Ambra incident

Ambra Incident

Minor Resolved View vendor source →

Ambra experienced a minor incident on November 29, 2023 affecting Web Services and Image Processing and 1 more component, lasting 2h 47m. The incident has been resolved; the full update timeline is below.

Started
Nov 29, 2023, 06:56 PM UTC
Resolved
Nov 29, 2023, 09:44 PM UTC
Duration
2h 47m
Detected by Pingoru
Nov 29, 2023, 06:56 PM UTC

Affected components

Web ServicesImage ProcessingImage Viewing

Update timeline

  1. investigating Nov 29, 2023, 06:56 PM UTC

    We have received reports of issues on the Ambra platform. Engineering teams are currently investigating. Additional information will be provided as soon as it is available.

  2. investigating Nov 29, 2023, 07:21 PM UTC

    Our engineering teams have not yet identified the root cause. We are continuing to investigate and will provide further updates as soon as possible.

  3. monitoring Nov 29, 2023, 07:55 PM UTC

    Our engineering teams have taken steps to address ongoing issues by restarting storage nodes and implementing some configuration changes. At this time we are seeing improvements in system performance, and will continue to monitor for further issues.
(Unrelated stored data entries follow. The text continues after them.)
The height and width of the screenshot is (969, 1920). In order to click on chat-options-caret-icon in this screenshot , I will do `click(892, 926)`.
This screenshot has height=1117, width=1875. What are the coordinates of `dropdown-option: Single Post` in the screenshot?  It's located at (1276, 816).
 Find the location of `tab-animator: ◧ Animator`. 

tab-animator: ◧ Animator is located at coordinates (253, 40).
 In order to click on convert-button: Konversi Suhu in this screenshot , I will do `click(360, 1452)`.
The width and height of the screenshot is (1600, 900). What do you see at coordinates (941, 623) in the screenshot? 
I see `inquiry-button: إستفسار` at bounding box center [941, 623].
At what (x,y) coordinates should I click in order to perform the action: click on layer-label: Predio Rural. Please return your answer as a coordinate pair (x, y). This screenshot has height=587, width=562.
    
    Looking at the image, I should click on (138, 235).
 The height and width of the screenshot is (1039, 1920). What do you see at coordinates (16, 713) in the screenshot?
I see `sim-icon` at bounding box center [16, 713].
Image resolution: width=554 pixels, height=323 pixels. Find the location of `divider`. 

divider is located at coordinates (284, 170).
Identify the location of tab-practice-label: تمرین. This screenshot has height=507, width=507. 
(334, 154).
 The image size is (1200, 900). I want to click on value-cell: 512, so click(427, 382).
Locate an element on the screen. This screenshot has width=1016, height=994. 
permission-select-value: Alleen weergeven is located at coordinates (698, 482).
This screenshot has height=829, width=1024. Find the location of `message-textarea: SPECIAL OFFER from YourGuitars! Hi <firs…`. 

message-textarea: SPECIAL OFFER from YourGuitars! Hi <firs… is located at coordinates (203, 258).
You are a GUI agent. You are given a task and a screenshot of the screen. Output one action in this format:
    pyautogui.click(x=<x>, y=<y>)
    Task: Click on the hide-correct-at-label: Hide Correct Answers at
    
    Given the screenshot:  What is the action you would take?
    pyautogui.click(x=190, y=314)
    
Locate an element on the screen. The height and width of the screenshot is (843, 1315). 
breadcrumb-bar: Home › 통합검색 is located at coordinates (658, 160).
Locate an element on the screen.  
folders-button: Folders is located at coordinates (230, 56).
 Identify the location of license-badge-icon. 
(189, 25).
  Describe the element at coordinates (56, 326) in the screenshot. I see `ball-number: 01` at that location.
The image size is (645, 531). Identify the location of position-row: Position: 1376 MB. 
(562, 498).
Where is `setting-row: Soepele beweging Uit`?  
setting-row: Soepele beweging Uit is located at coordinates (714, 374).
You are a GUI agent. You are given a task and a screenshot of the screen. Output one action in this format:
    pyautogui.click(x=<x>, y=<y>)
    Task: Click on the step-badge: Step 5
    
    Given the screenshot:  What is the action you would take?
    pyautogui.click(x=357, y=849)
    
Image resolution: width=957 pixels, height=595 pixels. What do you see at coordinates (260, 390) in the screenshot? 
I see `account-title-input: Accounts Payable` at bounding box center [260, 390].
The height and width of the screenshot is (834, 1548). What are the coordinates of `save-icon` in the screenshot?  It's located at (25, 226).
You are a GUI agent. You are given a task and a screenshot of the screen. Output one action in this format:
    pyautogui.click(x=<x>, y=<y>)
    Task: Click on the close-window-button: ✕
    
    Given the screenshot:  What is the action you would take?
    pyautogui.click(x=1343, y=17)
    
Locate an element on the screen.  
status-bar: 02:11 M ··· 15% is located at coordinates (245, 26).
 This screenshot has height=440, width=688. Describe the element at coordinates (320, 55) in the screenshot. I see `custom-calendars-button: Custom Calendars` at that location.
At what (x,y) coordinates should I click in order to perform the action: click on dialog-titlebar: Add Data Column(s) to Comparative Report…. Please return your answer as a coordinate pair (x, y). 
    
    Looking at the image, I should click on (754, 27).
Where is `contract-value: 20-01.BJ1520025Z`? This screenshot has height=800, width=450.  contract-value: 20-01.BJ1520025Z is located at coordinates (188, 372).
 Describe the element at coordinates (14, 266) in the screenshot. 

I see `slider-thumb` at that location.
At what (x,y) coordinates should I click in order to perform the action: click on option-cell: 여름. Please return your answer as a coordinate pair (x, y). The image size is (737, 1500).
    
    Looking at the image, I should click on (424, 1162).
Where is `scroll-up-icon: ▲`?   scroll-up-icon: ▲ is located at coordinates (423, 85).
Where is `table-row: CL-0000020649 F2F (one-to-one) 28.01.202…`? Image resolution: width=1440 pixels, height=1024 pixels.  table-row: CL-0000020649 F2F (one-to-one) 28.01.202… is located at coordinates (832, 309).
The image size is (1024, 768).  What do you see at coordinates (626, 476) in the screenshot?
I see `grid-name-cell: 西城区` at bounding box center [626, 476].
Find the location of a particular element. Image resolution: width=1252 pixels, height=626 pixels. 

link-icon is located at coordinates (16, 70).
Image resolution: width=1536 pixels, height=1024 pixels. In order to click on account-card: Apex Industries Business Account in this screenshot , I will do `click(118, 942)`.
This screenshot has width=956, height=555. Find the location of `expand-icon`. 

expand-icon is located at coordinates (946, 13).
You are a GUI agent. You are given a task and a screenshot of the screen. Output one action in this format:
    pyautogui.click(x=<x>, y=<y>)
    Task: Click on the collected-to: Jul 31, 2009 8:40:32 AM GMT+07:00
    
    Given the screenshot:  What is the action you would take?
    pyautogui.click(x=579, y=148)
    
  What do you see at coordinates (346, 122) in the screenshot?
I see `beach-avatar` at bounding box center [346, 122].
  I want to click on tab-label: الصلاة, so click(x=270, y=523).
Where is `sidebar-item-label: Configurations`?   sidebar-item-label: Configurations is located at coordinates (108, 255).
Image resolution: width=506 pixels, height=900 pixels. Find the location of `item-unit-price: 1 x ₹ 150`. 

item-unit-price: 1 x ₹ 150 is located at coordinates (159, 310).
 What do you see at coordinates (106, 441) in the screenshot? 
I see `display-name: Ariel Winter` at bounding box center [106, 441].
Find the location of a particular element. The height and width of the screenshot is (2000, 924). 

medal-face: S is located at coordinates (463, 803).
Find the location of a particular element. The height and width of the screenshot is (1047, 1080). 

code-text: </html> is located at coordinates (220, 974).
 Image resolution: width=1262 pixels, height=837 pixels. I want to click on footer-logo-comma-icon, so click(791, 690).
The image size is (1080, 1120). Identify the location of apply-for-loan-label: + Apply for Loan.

  4. resolved Nov 29, 2023, 09:44 PM UTC

    The incident has been resolved. Our team will be conducting a root cause analysis and sharing as soon as possible. We will continue to monitor the situation to ensure there are no further issues.

  5. postmortem Dec 01, 2023, 10:02 PM UTC

    Ambra storage began experiencing a higher than usual number of errors and timeouts, causing slow image viewing and/or gateway backlogs. We observed high network activity on our caching cluster, causing network buffers to increase and leading to rapid memory growth. In order to mitigate the issue we modified some cache configuration settings in order to limit the buffer sizes and slow the memory growth. We also deployed additional storage nodes and implemented logic on our load balancers in order to more quickly reduce traffic to unhealthy nodes. To address the underlying problem of high network activity, an upcoming Ambra release will contain several optimizations to significantly reduce the overall network traffic required for cache lookups.